Perhaps we should not have been surprised to find such strong effects from 
programs of acceleration. Reviewers have been noting for many years that programs of 
acceleration almost always produce good results. **Perhaps what is needed,** Gallagher 
suggested in 1969, "is some social psychologist to explore why this procedure is generally 
ignored in the face of such overwhelmingly favorable results" (p. 541). Getzels and Dillon 
in 1973 also lamented the lack of interest in acceleration and offered a social psychological 
explanation: 

Apparently the cultural values favoring a standard period of dependency and 
formal education are stronger than the social or individual need for achievement 
and independence. This is an instance of the more general case one remarks 
throughout education: When research findings clash with cultural values, the 
values are more likely to prevail, (p. 717)

Given material:
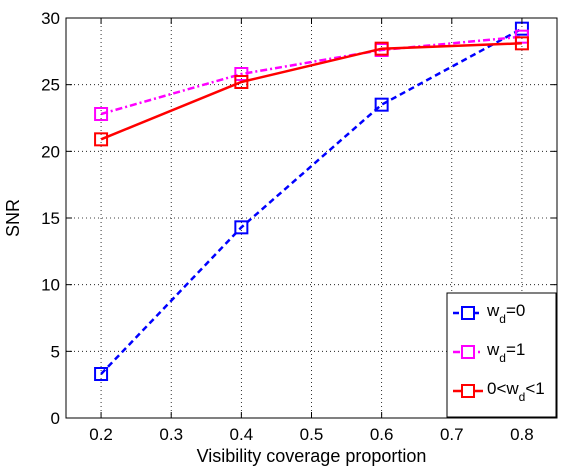 The height and width of the screenshot is (468, 577). I want to click on y-tick-label: 25, so click(50, 86).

Instructions:
a. In the passage on acceleration programs, in what year did Gallagher suggest that a social psychologist explore why acceleration is generally ignored?
b. Copy the stretch of the passage on acceleration programs from "Apparently the cultural" through "prevail, (p. 717)".

Per-task answers:
a. 1969

b.
Apparently the cultural values favoring a standard period of dependency and 
formal education are stronger than the social or individual need for achievement 
and independence. This is an instance of the more general case one remarks 
throughout education: When research findings clash with cultural values, the 
values are more likely to prevail, (p. 717)